Nesse sentido, a UBS Vila Espanhola idealizou o projeto de criação de uma Brinquedoteca em sua unidade de saúde, procurando desenvolver hábitos de responsabilidade e trabalho, valorizar os brinquedos e as atividades lúdicas e criativas, criar um espaço de convivência que propicie interações espontâneas e desprovidas de preconceitos. Foi aberta, há dez anos, a Brinquedoteca da Vila Espanhola. Inicialmente em um barracão da prefeitura que não vinha sendo usado, atrás da própria unidade.

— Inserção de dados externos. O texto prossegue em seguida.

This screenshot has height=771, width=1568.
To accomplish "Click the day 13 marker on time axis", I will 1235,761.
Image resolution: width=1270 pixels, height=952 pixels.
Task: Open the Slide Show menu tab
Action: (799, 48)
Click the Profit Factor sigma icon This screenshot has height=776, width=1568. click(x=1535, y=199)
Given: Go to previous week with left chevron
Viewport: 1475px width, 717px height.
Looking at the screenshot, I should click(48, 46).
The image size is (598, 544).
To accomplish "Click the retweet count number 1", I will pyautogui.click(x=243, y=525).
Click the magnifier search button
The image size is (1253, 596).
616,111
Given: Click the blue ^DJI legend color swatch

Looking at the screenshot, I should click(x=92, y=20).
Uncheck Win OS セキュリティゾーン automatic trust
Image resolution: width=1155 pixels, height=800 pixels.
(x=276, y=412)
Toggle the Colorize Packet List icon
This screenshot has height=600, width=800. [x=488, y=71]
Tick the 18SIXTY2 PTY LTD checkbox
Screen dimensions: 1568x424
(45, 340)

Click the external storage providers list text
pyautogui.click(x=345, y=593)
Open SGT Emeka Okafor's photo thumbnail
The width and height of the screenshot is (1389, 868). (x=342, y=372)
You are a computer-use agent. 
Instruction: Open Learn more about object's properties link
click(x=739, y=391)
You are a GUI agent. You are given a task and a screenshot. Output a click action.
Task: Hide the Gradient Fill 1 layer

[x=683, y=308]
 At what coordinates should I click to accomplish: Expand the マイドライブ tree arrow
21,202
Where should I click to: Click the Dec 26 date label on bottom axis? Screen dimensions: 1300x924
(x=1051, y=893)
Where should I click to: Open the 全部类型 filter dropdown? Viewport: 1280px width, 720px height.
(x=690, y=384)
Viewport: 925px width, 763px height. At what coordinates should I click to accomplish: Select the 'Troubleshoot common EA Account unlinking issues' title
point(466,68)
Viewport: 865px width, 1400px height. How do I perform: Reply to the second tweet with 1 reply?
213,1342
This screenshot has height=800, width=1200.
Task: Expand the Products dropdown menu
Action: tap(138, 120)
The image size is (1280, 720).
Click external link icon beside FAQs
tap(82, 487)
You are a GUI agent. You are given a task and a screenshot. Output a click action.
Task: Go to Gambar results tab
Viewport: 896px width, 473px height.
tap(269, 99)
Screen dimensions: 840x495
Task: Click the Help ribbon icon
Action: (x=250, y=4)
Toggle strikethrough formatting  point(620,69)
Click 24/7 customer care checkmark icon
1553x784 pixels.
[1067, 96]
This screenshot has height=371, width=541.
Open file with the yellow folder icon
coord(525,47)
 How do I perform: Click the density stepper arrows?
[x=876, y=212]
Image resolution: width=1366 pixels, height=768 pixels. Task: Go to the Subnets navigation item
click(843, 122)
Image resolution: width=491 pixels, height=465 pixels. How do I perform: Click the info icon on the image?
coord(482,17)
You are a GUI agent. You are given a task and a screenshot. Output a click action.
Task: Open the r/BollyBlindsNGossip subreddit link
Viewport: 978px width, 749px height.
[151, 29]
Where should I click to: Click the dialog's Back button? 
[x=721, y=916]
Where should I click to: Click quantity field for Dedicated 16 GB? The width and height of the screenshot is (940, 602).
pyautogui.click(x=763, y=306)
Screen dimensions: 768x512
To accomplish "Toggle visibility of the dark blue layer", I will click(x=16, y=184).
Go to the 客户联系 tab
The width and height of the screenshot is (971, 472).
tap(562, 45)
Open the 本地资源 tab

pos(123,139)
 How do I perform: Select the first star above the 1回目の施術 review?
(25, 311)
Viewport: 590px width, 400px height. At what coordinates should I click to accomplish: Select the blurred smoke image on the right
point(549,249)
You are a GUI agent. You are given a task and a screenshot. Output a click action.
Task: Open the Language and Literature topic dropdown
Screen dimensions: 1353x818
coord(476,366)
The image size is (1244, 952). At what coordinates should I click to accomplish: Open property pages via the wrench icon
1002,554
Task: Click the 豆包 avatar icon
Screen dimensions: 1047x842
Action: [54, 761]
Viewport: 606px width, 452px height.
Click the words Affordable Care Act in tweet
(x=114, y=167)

Além disso, há a preocupação das profissionais de estarem próximas às crianças, para que possam pontualmente “ensinar noções de higiene, comportamento e educação, estimulando a convivência com as outras crianças, a convivência em grupo, a respeitar os limites dos outros e o próprio”. Uma ACS se comove ao falar sobre uma das meninas que atende na Brinquedoteca: “Eu me emociono muito com essa menina, a mãe dela nos procurou, estava difícil lidar com a criança, que na época tinha de 4 para 5 anos. Era muito desobediente, só ficava na rua, era respondona, falava muito palavrão; e então, devagarzinho, íamos fazendo as visitas na casa dela, no início ela não queria me ver, mas toda semana eu ia lá e com jeitinho e com muita paciência fui ganhando a sua confiança. Ela deixou de ser arredia, e conseguimos trazê-la para cá. A partir do momento em que passou a conviver com as outras crianças, principalmente com as outras meninas, brincando, ela foi deixando de falar palavrão, deixando de ser agressiva. Ela hoje já tem 6 anos e está um encanto só!” Outra ACS cita o caso de dois irmãos frequentadores da Brinquedoteca: um deles expansivo, muito ativo, brinca (e briga!), o outro, extremamente calado, introspectivo, quase não se relacionando com as demais crianças. “Quando constatamos esse problema, passamos a intensificar nossas visitas domiciliares à casa deles e identificamos que essa família estava bem desestruturada, com os pais apresentando sérios problemas e, por alguma razão, aparentemente, só um dos irmãos estava desenvolvendo dificuldades de convívio. Levamos então a questão para o restante da equipe”. Esse é um dos benefícios em ter as ACSs envolvidas nas atividades da Brinquedoteca, pois, além de lidarem com as crianças, elas têm a oportunidade de chegar às famílias.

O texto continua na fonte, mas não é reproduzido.